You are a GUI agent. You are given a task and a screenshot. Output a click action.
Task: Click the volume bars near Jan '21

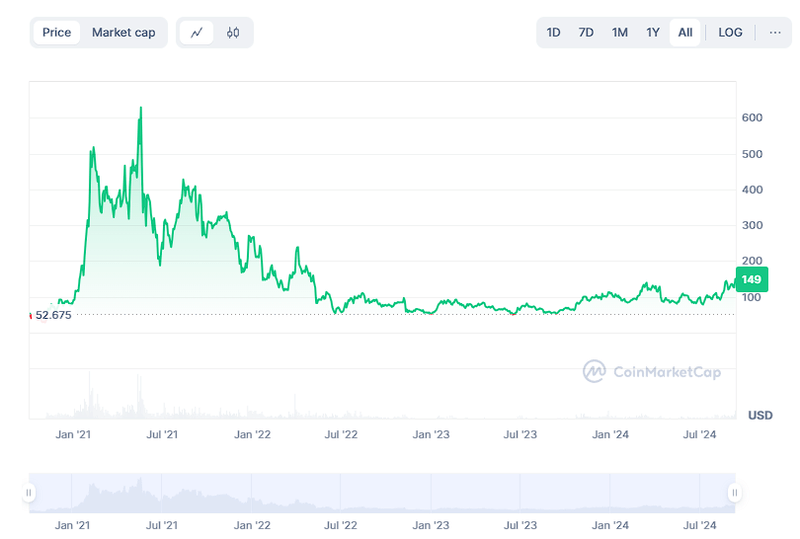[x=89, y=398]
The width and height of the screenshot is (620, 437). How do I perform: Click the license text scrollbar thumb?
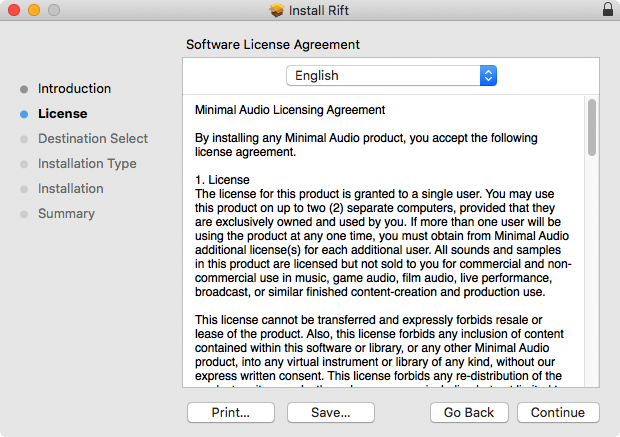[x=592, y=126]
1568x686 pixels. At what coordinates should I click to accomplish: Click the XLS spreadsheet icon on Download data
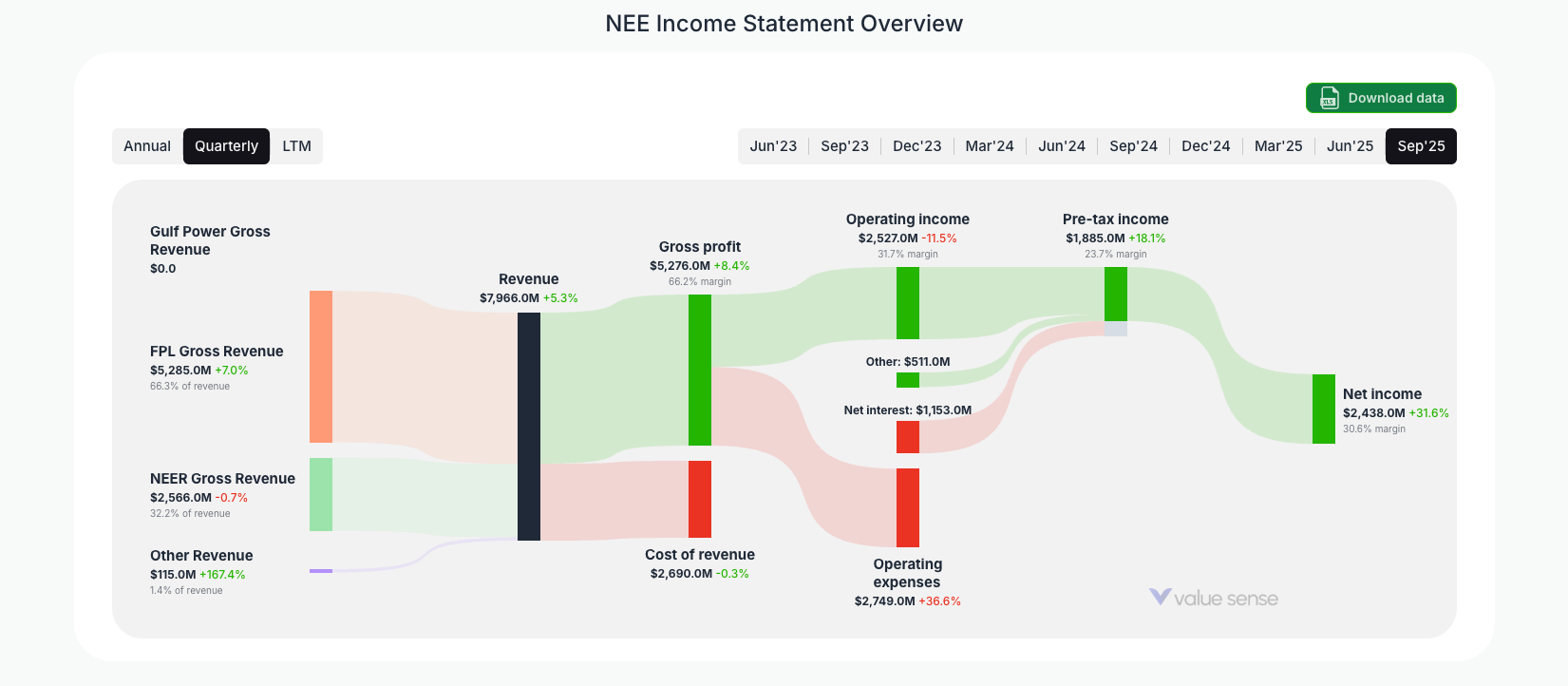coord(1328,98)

* * *

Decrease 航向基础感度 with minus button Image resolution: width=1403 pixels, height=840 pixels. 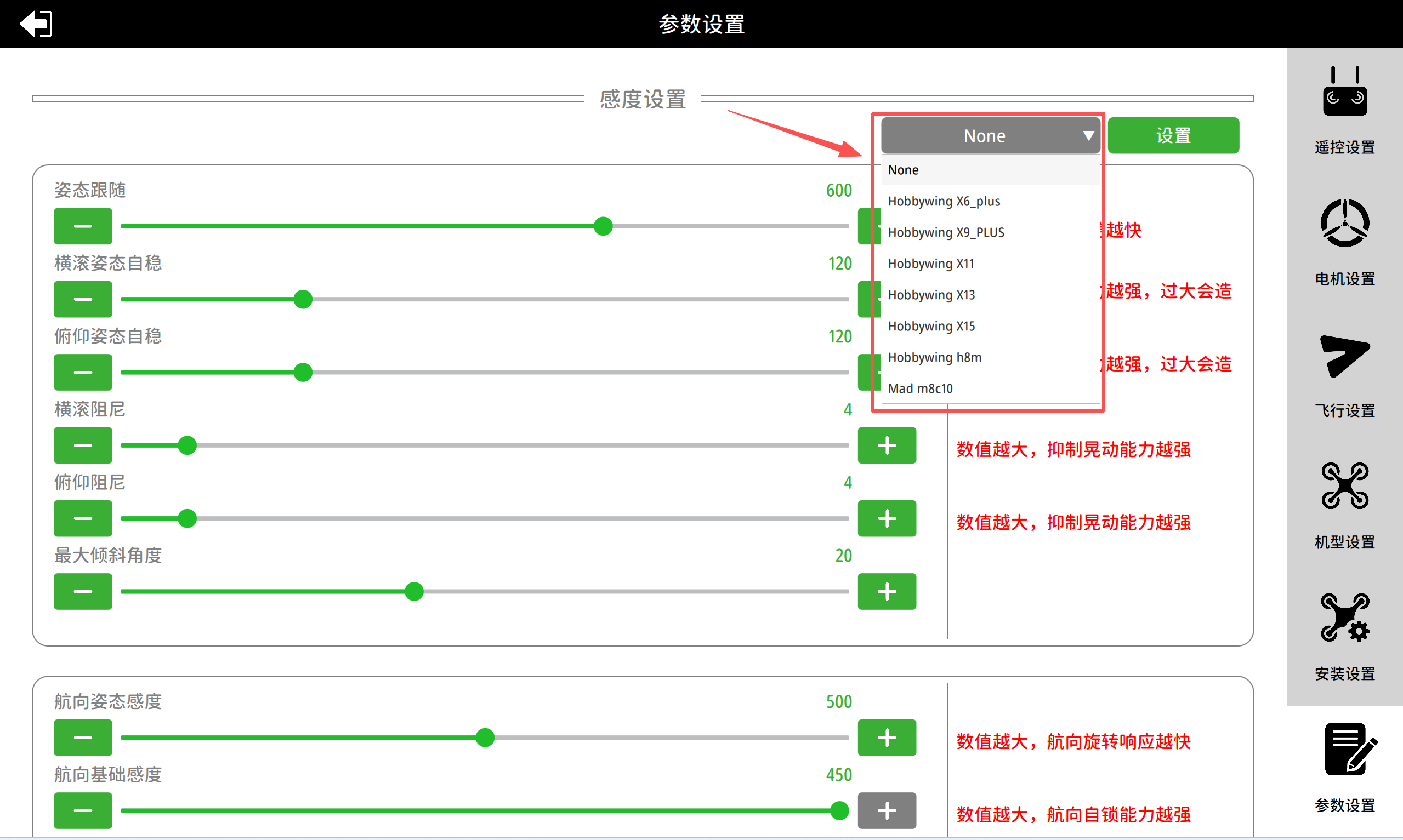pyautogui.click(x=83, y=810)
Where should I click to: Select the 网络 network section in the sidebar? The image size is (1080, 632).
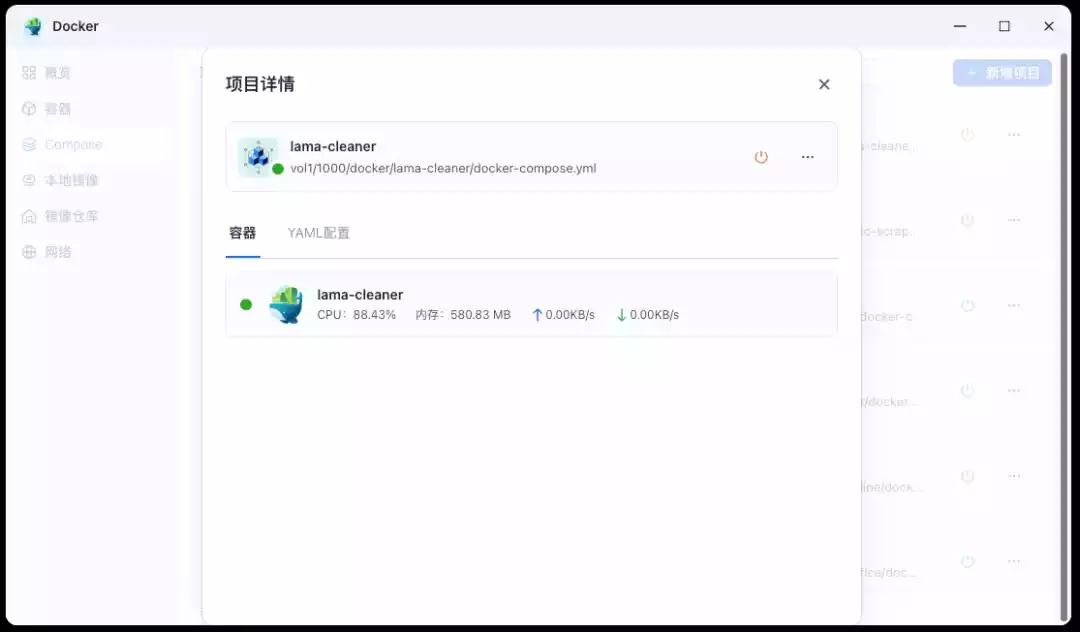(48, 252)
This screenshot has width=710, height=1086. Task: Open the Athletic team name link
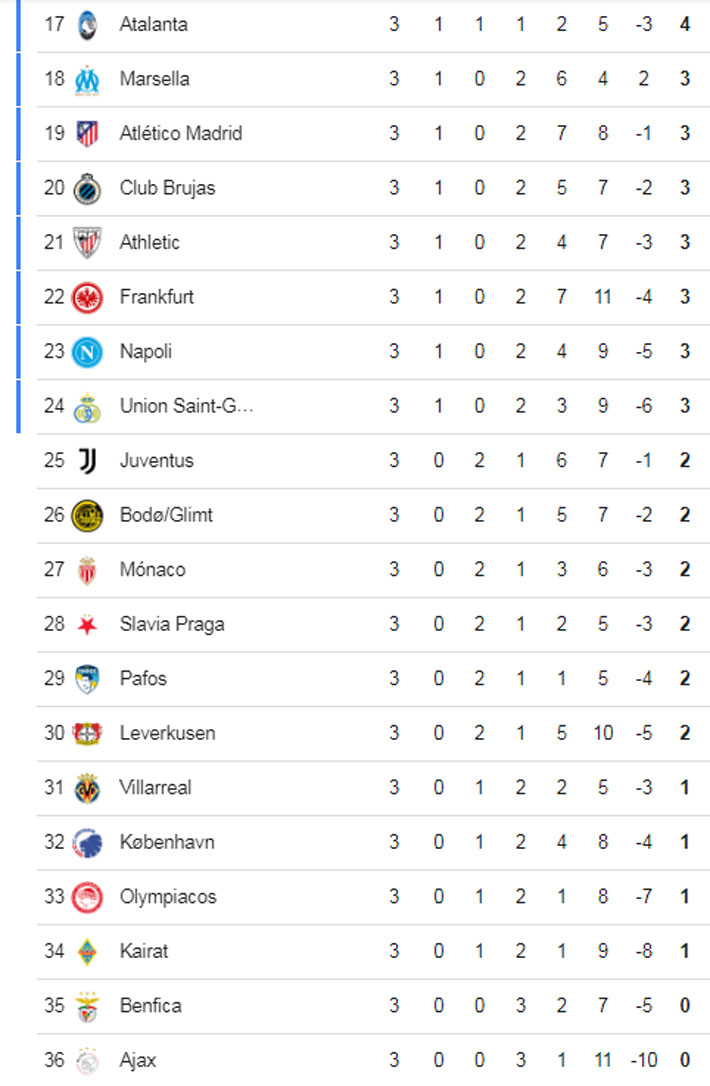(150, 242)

--

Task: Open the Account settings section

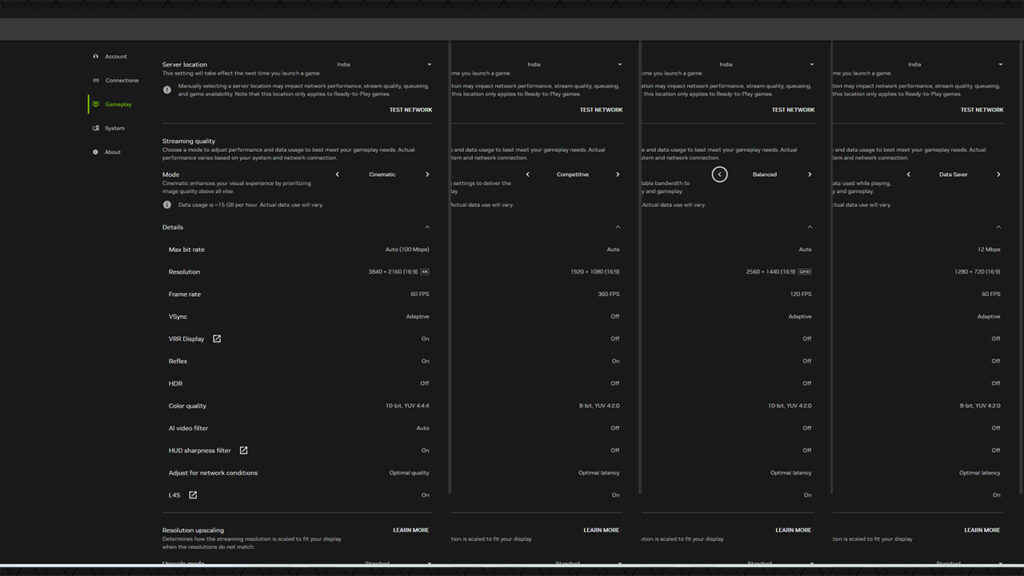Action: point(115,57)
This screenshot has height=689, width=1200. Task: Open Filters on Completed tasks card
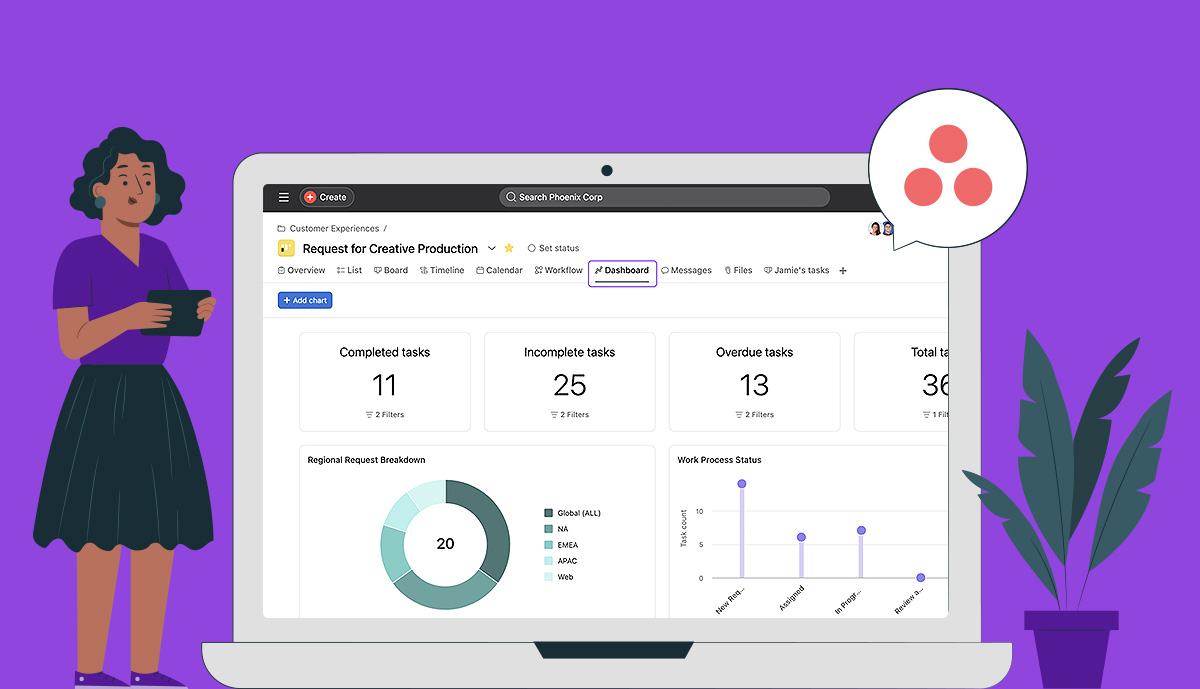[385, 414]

- _GIVEN INSTRUCTION_
Output the part that opens with the line containing "You are a GUI" and closes with the line containing "coord(1328,98)" as a JSON list of strings, one string per line, with blank lines left out. Leave the pictures out of the list.

- _ANSWER TO THIS PROBLEM_
[
  "You are a GUI agent. You are given a task and a screenshot. Output a click action.",
  "Task: Click the volume bars near Jan '21",
  "[x=89, y=398]",
  "The width and height of the screenshot is (620, 437). How do I perform: Click the license text scrollbar thumb?",
  "[x=592, y=126]",
  "1568x686 pixels. At what coordinates should I click to accomplish: Click the XLS spreadsheet icon on Download data",
  "coord(1328,98)"
]